Expatica news

Orders flow in after ‘lips urinal’ controversy

24 March 2004

AMSTERDAM — A Dutch designer claims her company has been inundated with orders since Virgin Airways was forced to scrap plans to install her bright red, mouth-shaped urinals at New York’s John F. Kennedy airport.

 

The ‘Kisses’ urinal

“Orders are flowing in from all over the world and the US in particular for the urinals which are going into production next month,” designer Meike van Schijndel told Expatica News on Wednesday.

“Soon my ‘kisses’ urinals will be all over New York — in bars, clubs, offices and in private homes.”

Van Schijndel is the designer at the Utrecht-based firm Bathroom Mania! and contradicting her critics, she said the urinals were designed as a fun cartoon mouth and not as a woman’s mouth.

Her designs have been around for two-and-a-half years and the Dutch and international media has published several articles about the urinals without generating complaints until now, she said.

On Monday, Virgin Airways announced it would not go ahead with the installation of two of the bright-red urinals, designed by Van Schijndel, in its new passenger clubhouse at JFK airport.

The airline received several complaints from individuals and groups, including the National Organisation for Women, claiming the urinals clearly represented a woman’s mouth and were therefore degrading to women.

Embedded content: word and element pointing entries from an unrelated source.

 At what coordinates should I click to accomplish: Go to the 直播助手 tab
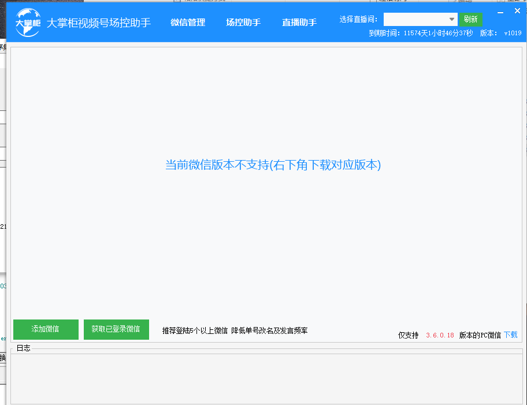point(299,23)
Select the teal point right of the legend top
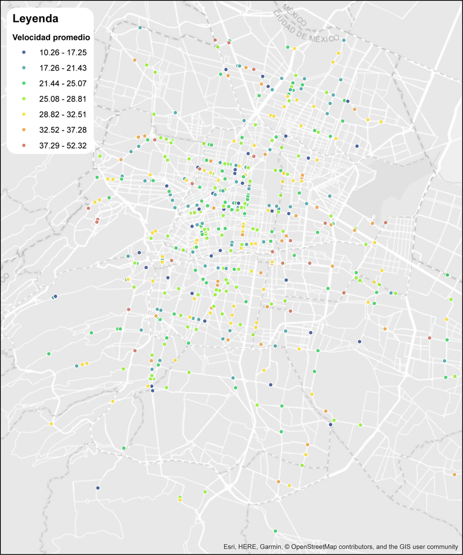463x555 pixels. pyautogui.click(x=139, y=28)
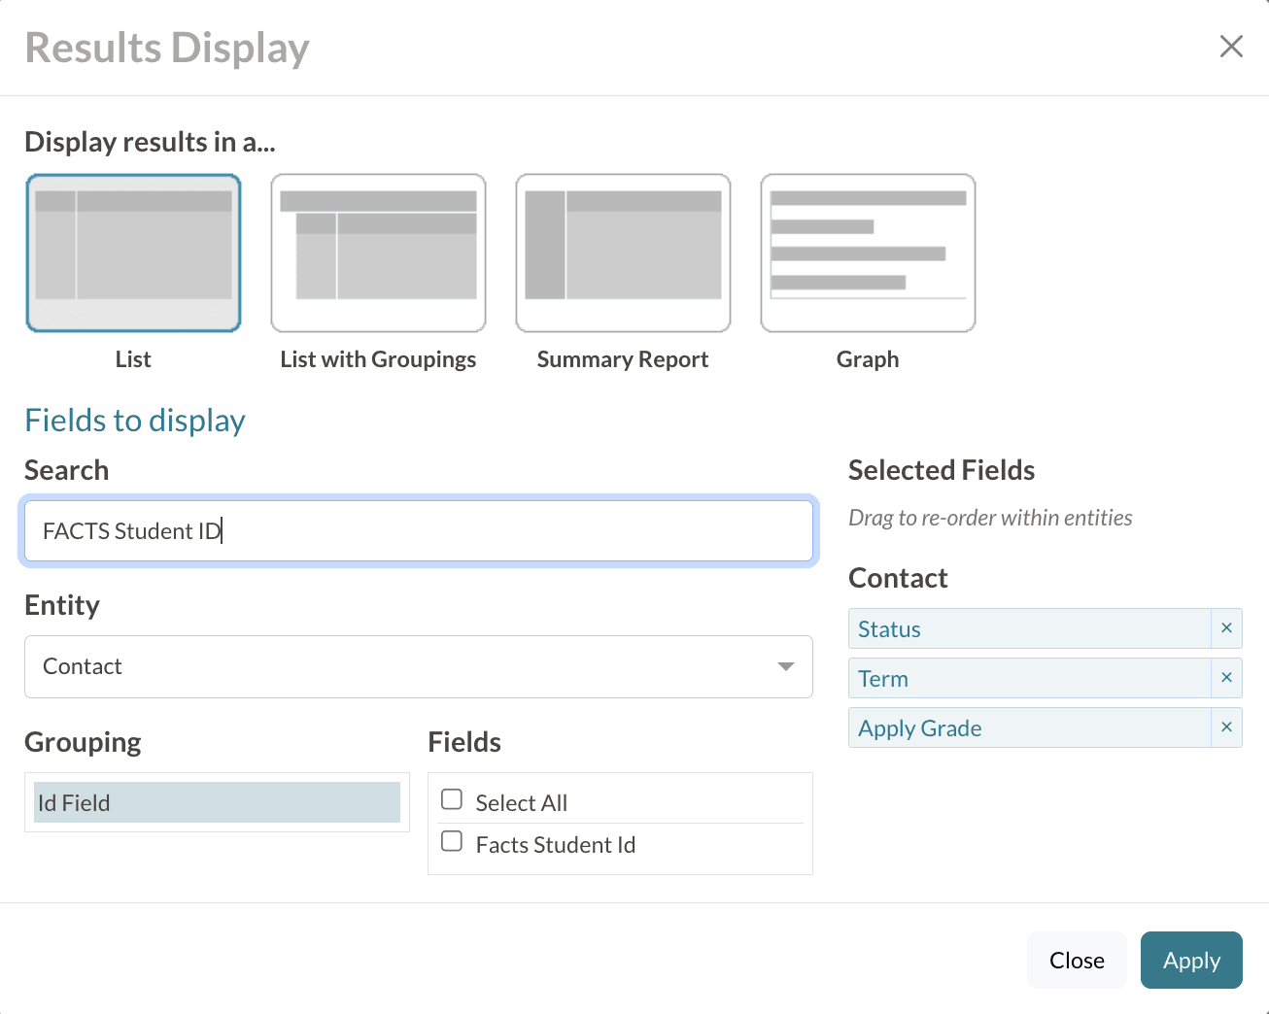
Task: Click the Apply Grade selected field chip
Action: (1028, 728)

Virgin spokesman John Riordan said in a statement that the airline was surprised by this negative reaction. “We can assure everyone who complained to us that no offence was ever intended,” he said.

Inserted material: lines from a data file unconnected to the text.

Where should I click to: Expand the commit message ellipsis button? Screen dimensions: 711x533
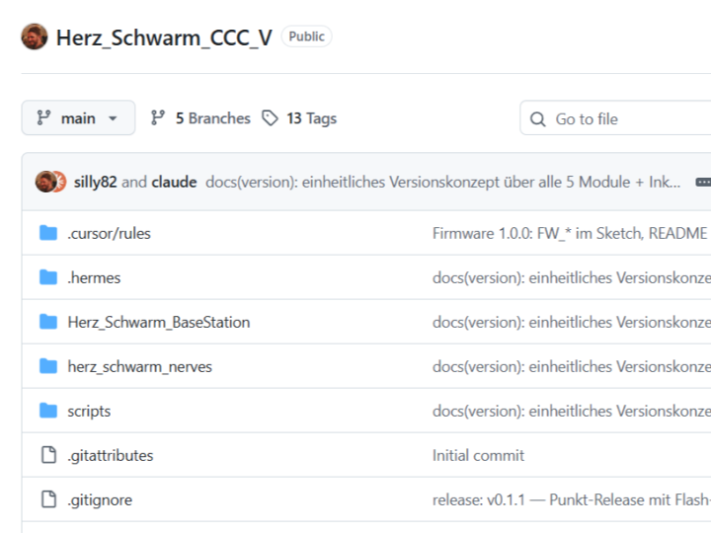[x=703, y=183]
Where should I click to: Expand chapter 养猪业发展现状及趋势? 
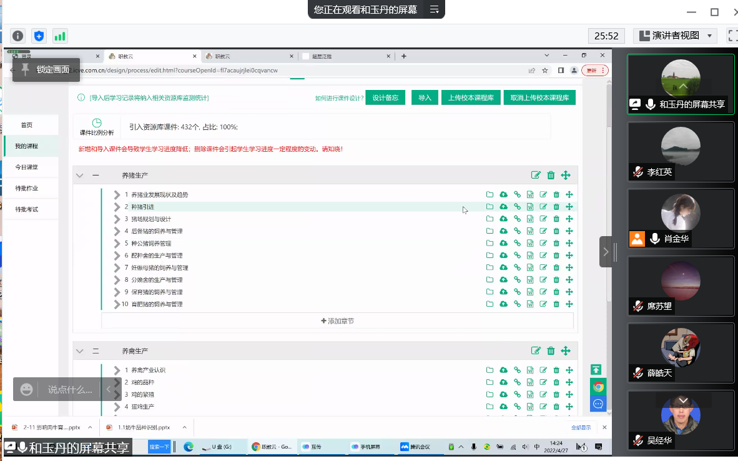click(x=117, y=195)
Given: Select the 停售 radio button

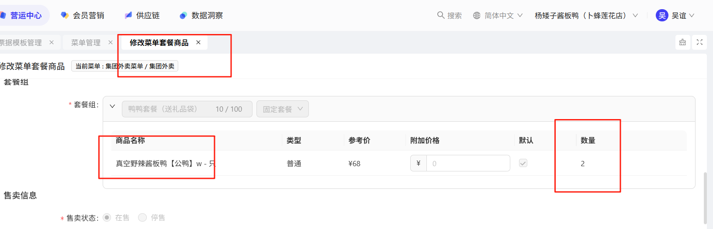Looking at the screenshot, I should point(142,217).
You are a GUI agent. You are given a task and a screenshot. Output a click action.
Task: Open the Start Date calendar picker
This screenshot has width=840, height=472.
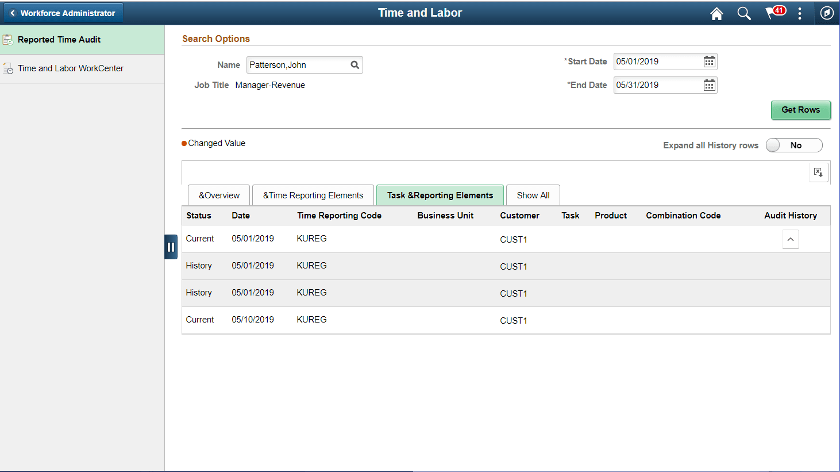pyautogui.click(x=709, y=62)
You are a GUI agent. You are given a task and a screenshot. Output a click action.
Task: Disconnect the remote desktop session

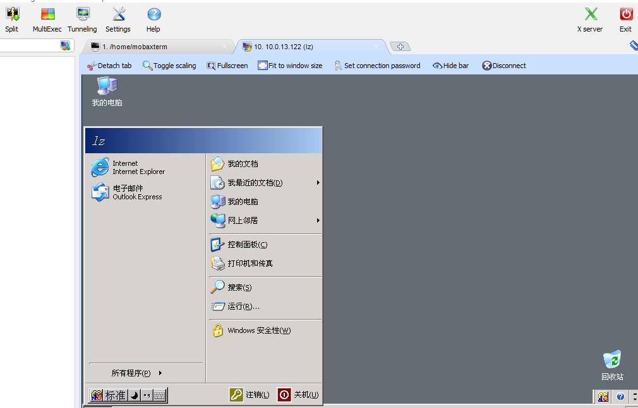click(503, 65)
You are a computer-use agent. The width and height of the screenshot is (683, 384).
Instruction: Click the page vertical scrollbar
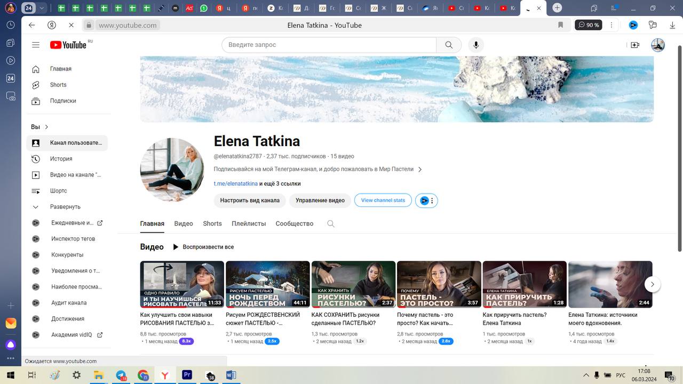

Speaking to Expatica, Van Schijndel said she had also been amazed by the criticism. She said that after the story broke, she received “some very nasty emails” from both men and women.

“But since then, 95 percent of the emails on the subject have been positive. People are saying the negative response has been exaggerated,” she said.

She said Virgin was considering whether to put one of the urinals on display as a work of art. If not, it might end up hanging in the office of one of the airline’s executives.

Van Schijndel said in a statement on her company’s website that the urinal design had originated as a final year project for arts school.

The bathroom is developing from a purely functional space into a statement of character, personality and life-style, an environment of relaxation and fun, a necessary retreat from hectic everyday life, she said.

 

Meike van Schijndel

“That’s why I want to introduce colour, imagination, a whole new world into what has been — for ages — the hardly unchanged and standardised white bathroom,” Van Schijndel said.

“These designs are based on stories and possible experiences that have to do with the bathroom. They create a fantasy world in the bathroom by working on images and impressions.”

She said she provided the beginning of the story and it was up to the individual to come up with the rest.

The flowery freshness, she said, that everybody tries to get into their “smelly” bathroom was represented by her flowerpot toilet design, while her beach hut shower design conjured up feelings of the most refreshing shower after a long day at the beach.

The sexy “Kisses” urinal added a touch of sensuality, she said.

Both in the statement and in the interview, Van Schijndel stressed that the idea her urinals represented a man peeing into a woman’s mouth never occurred to her, nor to many men and women she had spoken to.

“Even my 84-year-old grandmother really liked the design,” Van Schijndel added.